On the standard generative benchmark columns (validity / uniqueness / novelty / diversity) this model is competitive with — and on several columns exceeds — the autoregressive ElectrolyteGPT (Kim et al., JACS Au, 2026, 6, 2288–2302). The structural advantage is the latent space: smooth interpolation and gradient-based property optimization, which a left-to-right token model does not offer.

Files

checkpoints/best.pt              # the SELFIES-VAE generator weights
checkpoints/electrolyte_model.pt # optional: formulation property model (conductivity etc.)
processed/vocab.json             # SELFIES token vocabulary
processed/descriptor_stats.json  # descriptor normalization (mean/std)
processed/meta.json              # vocab size, max length, property order, constraints

This is exactly the layout the molforge library expects under MOLVAE_ART_DIR.

Usage

pip install "git+https://github.com/NealKapadia/molforge.git"

from huggingface_hub import snapshot_download
from molforge import MolForge

art = snapshot_download("NealKapadia/Molforge")   # downloads checkpoints/ + processed/
mf = MolForge(device="cpu", artifacts_dir=art)    # or device="cuda"

mf.generate(10)                                   # 10 valid, novel SMILES
mf.generate(5, spec={"MolWt": 250, "QED": 0.8})   # property-targeted
z = mf.encode("OCCN(CCO)CCO"); mf.decode(z)       # latent round-trip
mf.properties("CCO")                              # RDKit descriptors

Or set the path manually instead of artifacts_dir=: export MOLVAE_ART_DIR=/path/to/download (Windows: $env:MOLVAE_ART_DIR="...").

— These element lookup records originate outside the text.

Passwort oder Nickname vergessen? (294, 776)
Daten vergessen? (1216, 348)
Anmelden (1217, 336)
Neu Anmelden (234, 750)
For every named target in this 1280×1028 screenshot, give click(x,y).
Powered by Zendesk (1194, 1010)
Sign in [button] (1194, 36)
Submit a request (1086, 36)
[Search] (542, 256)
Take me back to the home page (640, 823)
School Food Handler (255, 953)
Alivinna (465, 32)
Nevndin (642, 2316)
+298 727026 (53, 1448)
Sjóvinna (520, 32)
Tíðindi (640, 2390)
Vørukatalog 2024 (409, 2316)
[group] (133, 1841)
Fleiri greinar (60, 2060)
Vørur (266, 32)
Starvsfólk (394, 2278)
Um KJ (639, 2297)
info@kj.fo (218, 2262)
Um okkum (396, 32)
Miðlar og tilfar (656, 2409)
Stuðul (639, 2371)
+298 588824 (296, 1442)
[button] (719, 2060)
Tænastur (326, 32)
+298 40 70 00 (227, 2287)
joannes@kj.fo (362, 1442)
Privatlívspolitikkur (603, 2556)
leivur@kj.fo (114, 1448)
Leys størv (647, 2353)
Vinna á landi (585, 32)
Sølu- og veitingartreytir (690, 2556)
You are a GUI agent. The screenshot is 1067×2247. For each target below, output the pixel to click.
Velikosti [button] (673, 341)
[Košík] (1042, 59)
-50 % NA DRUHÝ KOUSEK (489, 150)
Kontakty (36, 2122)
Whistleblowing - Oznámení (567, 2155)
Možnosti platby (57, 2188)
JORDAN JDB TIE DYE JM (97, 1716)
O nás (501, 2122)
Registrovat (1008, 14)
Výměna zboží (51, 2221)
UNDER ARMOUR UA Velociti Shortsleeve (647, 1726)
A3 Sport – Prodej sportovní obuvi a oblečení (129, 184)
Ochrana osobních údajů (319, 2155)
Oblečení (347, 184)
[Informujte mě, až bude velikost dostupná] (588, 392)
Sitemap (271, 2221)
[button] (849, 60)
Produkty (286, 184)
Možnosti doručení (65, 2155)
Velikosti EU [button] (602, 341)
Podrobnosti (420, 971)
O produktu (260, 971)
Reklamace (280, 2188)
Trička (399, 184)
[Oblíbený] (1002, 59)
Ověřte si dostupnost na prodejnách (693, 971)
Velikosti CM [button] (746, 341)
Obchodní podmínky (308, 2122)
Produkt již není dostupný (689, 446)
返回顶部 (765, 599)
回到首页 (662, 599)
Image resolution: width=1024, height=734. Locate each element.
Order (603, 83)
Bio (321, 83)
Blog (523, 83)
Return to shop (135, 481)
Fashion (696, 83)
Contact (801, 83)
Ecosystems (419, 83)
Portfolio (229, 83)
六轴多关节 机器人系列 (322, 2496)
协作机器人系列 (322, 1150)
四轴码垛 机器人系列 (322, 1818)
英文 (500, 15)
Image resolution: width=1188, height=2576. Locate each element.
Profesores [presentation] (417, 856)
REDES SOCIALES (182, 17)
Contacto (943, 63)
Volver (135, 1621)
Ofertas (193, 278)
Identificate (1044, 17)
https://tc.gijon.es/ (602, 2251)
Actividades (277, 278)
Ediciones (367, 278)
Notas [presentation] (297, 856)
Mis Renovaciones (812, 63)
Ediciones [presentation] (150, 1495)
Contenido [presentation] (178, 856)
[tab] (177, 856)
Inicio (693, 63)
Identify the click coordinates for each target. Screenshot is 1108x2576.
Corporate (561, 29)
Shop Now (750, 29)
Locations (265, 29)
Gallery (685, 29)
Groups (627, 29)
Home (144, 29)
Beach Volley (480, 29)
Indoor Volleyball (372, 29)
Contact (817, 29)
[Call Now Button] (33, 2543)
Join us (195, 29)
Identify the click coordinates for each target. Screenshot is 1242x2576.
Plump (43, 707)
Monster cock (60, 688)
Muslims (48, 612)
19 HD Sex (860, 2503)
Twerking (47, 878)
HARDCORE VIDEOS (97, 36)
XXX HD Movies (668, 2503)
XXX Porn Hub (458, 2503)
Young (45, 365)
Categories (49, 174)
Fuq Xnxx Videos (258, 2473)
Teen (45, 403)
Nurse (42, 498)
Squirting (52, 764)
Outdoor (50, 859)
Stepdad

Limitations & intended use

Research / educational use for molecular design and screening — not a substitute for experimental validation, synthesis feasibility, or safety assessment.
Soft conditioning: spec targets nudge generation toward a value; they are not exact. For hard constraints, over-generate and filter by RDKit-computed properties.
The base generator is drug-like; very small electrolyte molecules (EC/DEC/MeCN) are somewhat out-of-distribution for the base checkpoint.
The electrolyte property model has labeled data for Li / Na / K only; the generator proposes candidates for any chemistry, but quantitative ranking beyond Li/Na/K needs additional labeled data.

Training data & license

Trained on structures from the Molport "All Stock" catalog, which is licensed CC BY-NC 4.0 (Attribution–NonCommercial). Because these weights are a derivative of that data, they are released under the same CC BY-NC 4.0 license:

Attribution: you must credit Molport as the source of the training data.
NonCommercial: these weights may not be used for commercial purposes.

The MolForge source code (https://github.com/NealKapadia/molforge) is a separate work and is offered under its own (permissive) license; only the weights carry the CC BY-NC 4.0 restriction inherited from the training data.

Citation

If you use MolForge, please cite this repository and the SELFIES paper (Krenn et al., Mach. Learn.: Sci. Technol. 2020).